Examples
One Parquet file per worker
Scan every Parquet shard instead of trusting a sample
In this example we:
- List thousands of S3 Parquet files.
- Run one PyArrow worker per file.
- Return a per-file report with rows, bytes, users, revenue, and null rates.
This is a dataset audit. If you read ten files and hope the other 4,990 look the same, you have changed the question.
Step 1: List the files
Object listing is cheap, so the client builds the work queue.
import boto3
s3 = boto3.client("s3")
response = s3.list_objects_v2(Bucket="my-events-bucket", Prefix="events/2025/")
parquet_keys = [obj["Key"] for obj in response["Contents"] if obj["Key"].endswith(".parquet")]
while response.get("IsTruncated"):
response = s3.list_objects_v2(
Bucket="my-events-bucket",
Prefix="events/2025/",
ContinuationToken=response["NextContinuationToken"],
)
parquet_keys += [obj["Key"] for obj in response["Contents"] if obj["Key"].endswith(".parquet")]
Step 2: Inspect one file per worker
The worker opens one object and returns a small dict. You can swap this for a schema check, transform, or rewrite.

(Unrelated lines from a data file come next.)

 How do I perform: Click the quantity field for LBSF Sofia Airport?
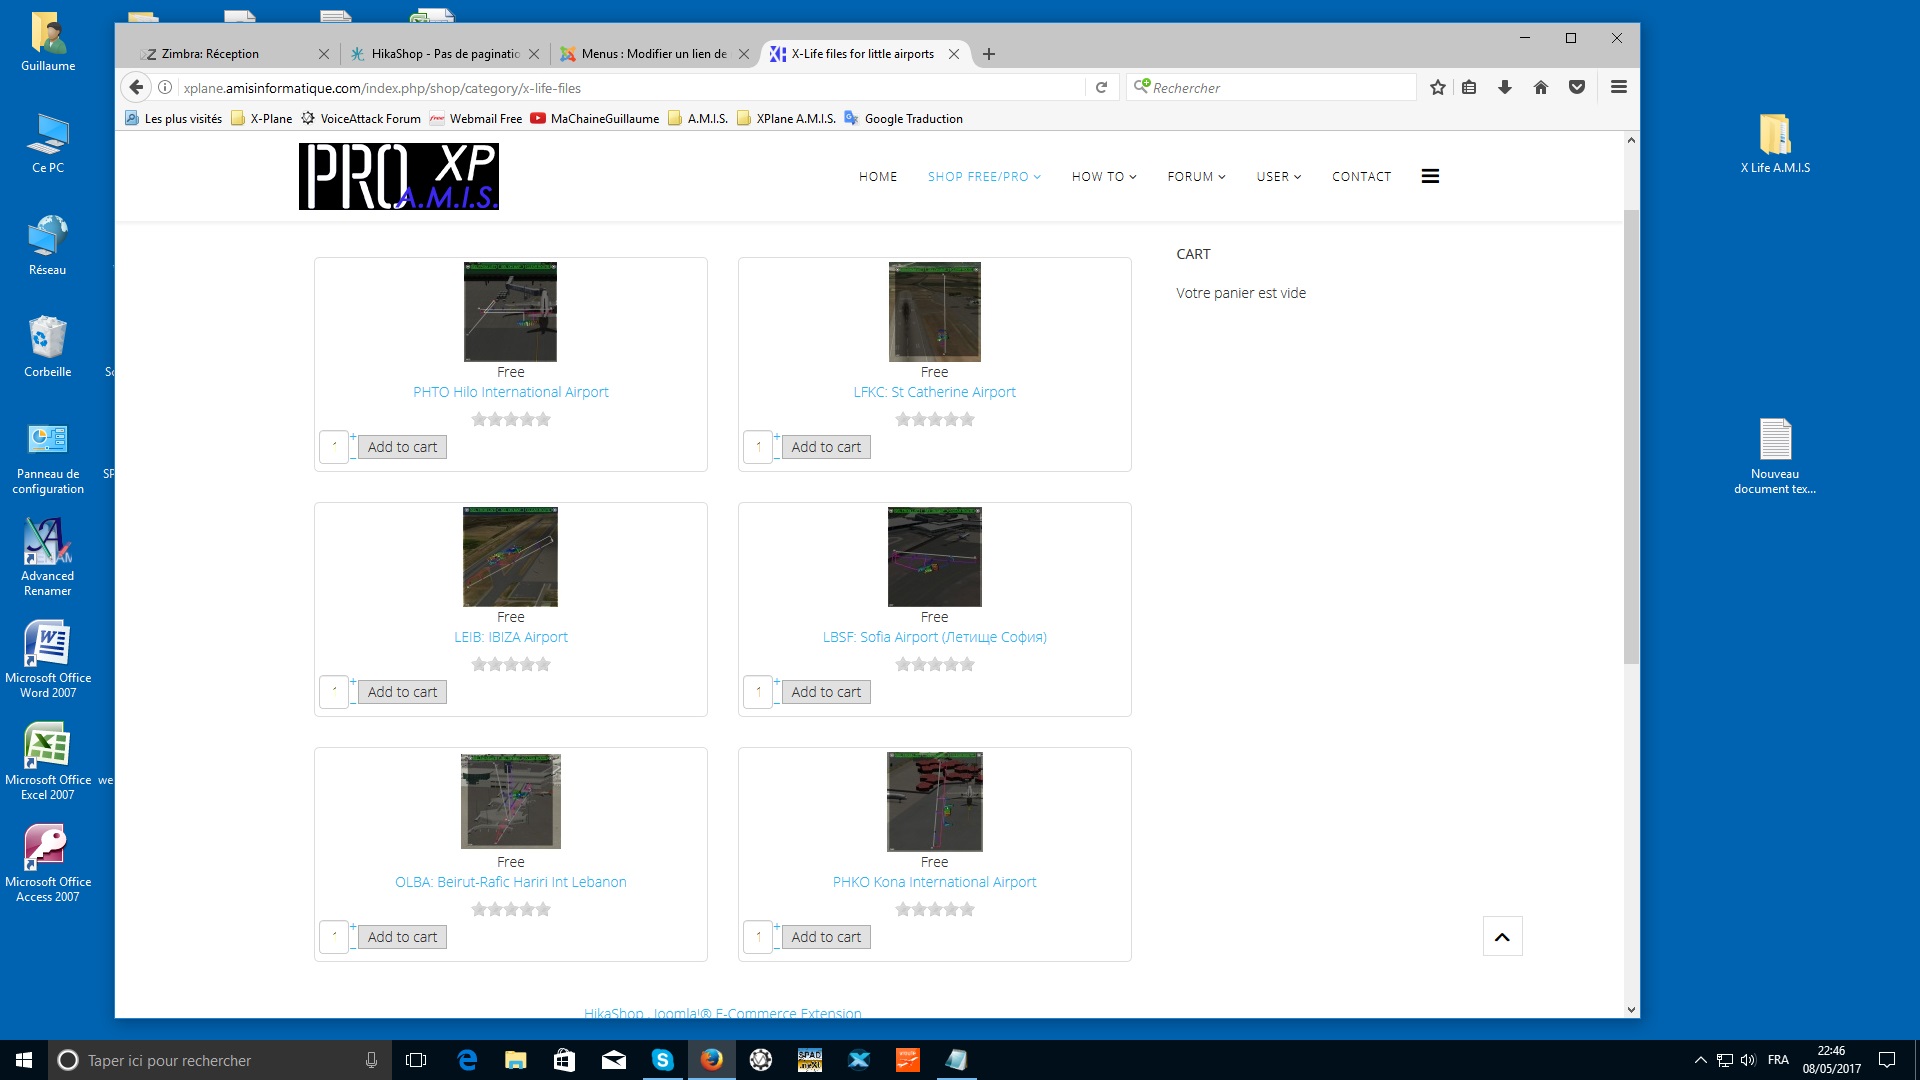tap(757, 692)
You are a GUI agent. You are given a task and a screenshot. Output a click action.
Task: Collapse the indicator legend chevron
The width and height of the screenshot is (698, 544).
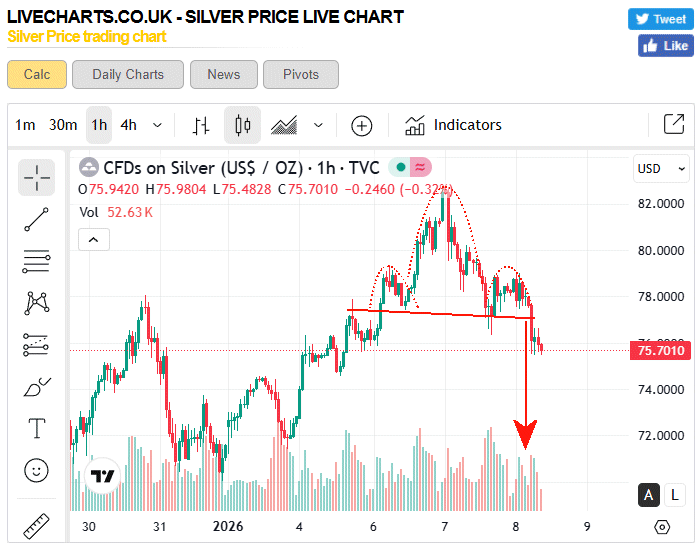94,239
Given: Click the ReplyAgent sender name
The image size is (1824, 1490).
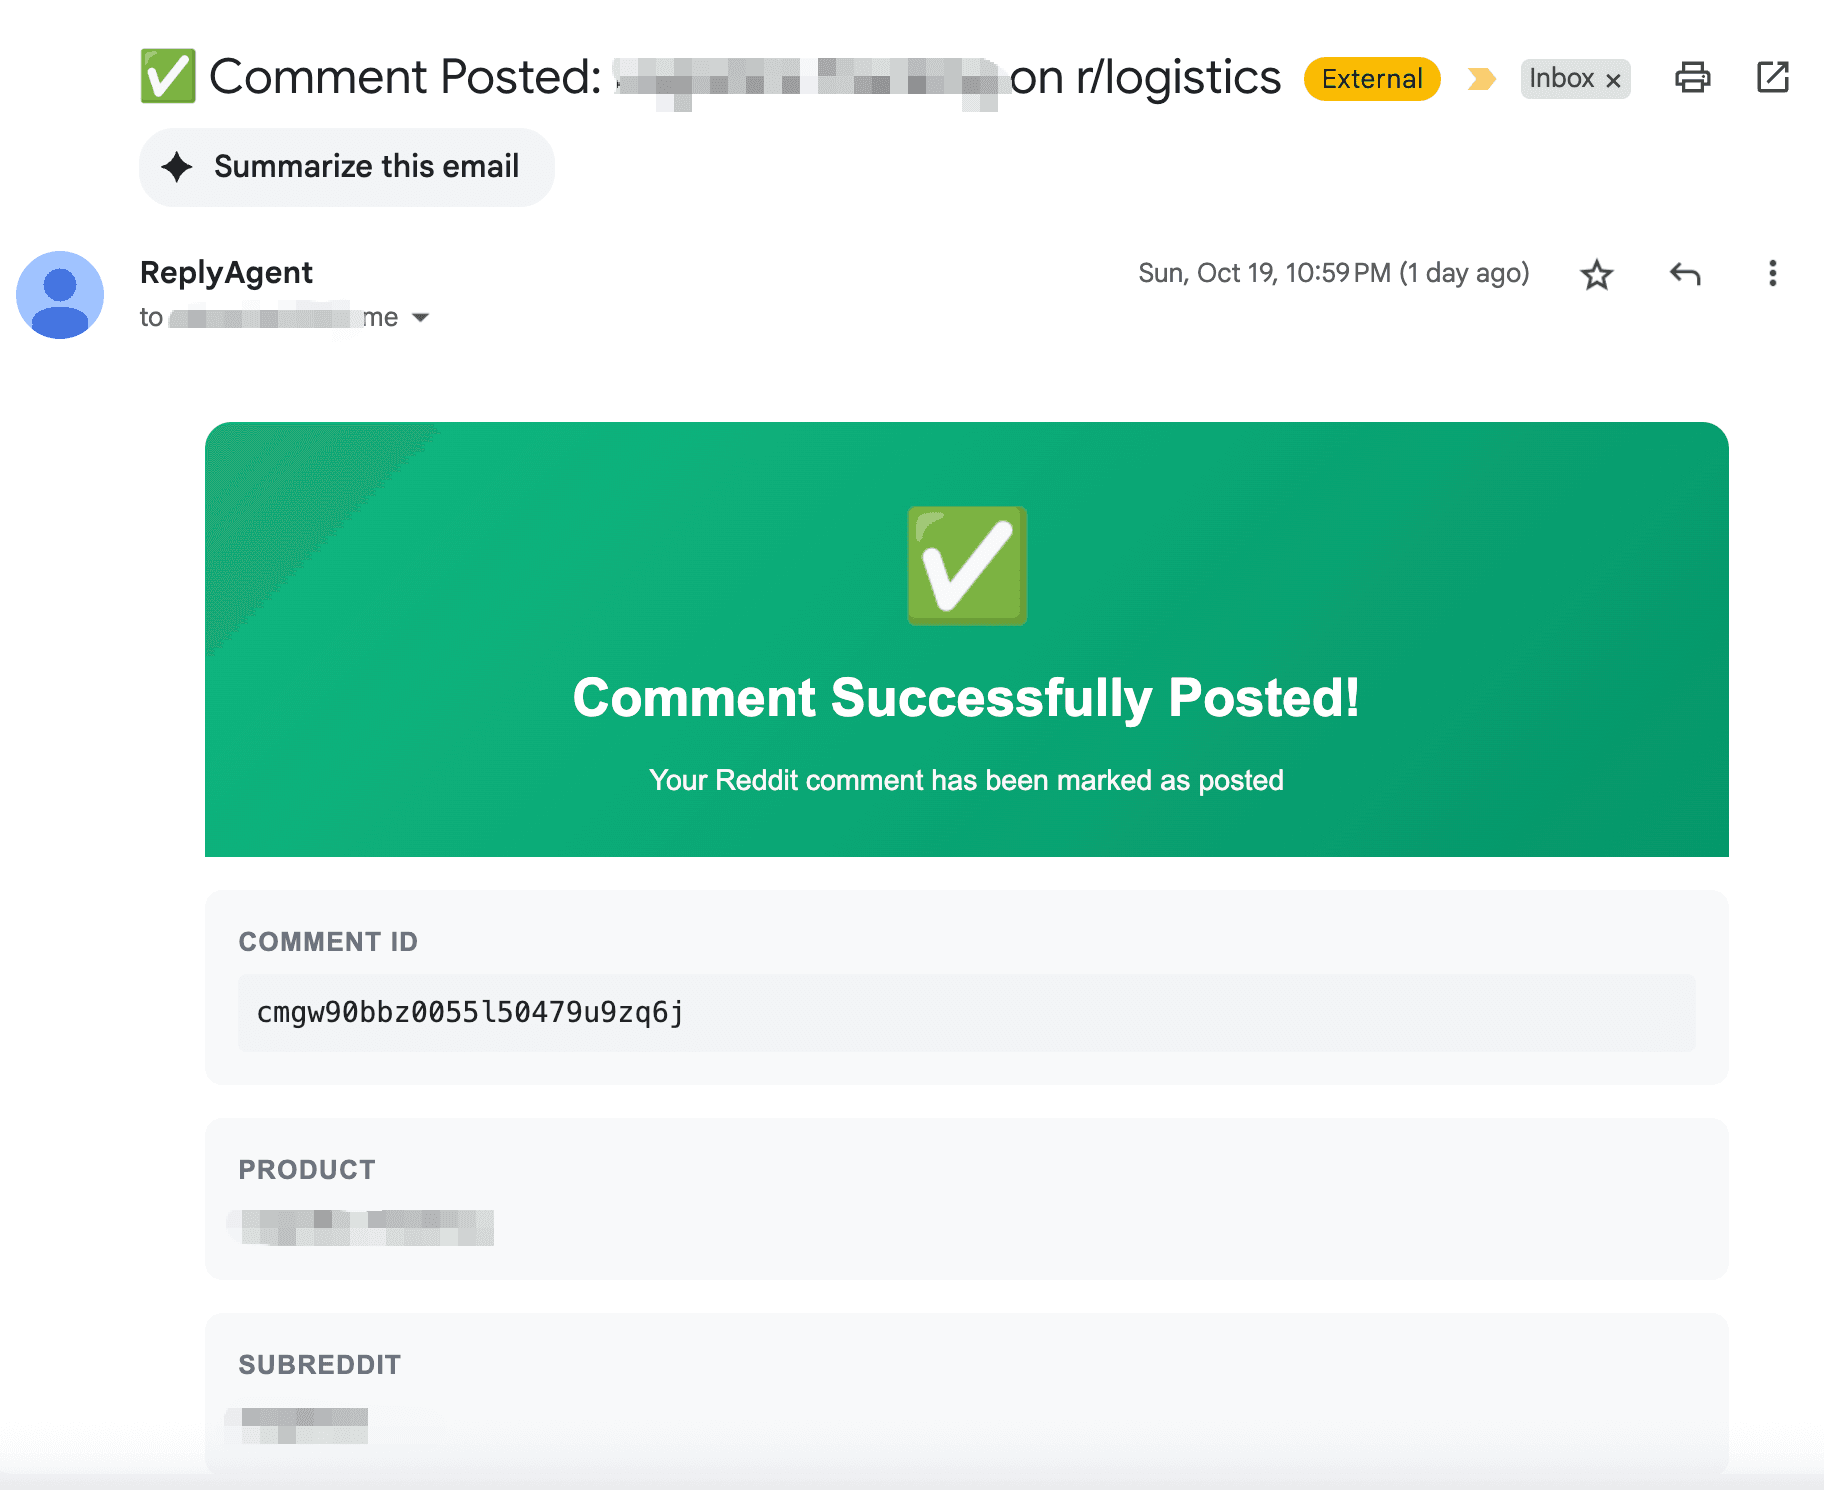Looking at the screenshot, I should click(225, 271).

def scan_parquet_file(key: str) -> dict:
import boto3
import pyarrow.parquet as pq
s3 = boto3.client("s3")
obj = s3.get_object(Bucket="my-events-bucket", Key=key)
table = pq.read_table(obj["Body"])
return {
"key": key,
"rows": table.num_rows,
"bytes": obj["ContentLength"],
"distinct_users": table.column("user_id").combine_chunks().unique().length(),
"revenue_sum": float(table.column("revenue").to_pandas().sum()),
}
Step 3: Build the report
Each file becomes one result row.
from burla import remote_parallel_map
stats = remote_parallel_map(scan_parquet_file, parquet_keys, func_cpu=1, func_ram=4, grow=True)
report = pd.DataFrame(stats)
report.to_csv("parquet_scan_report.csv", index=False)
What's the point?
Parquet datasets often fail by partition. One day has a bad writer. One customer shard has null ids. One backfill wrote timestamps in seconds while the rest wrote milliseconds.
Spark is great for many table scans, but a per-file audit is usually easier as normal Python. I want one row per object because that is the shape I need for triage.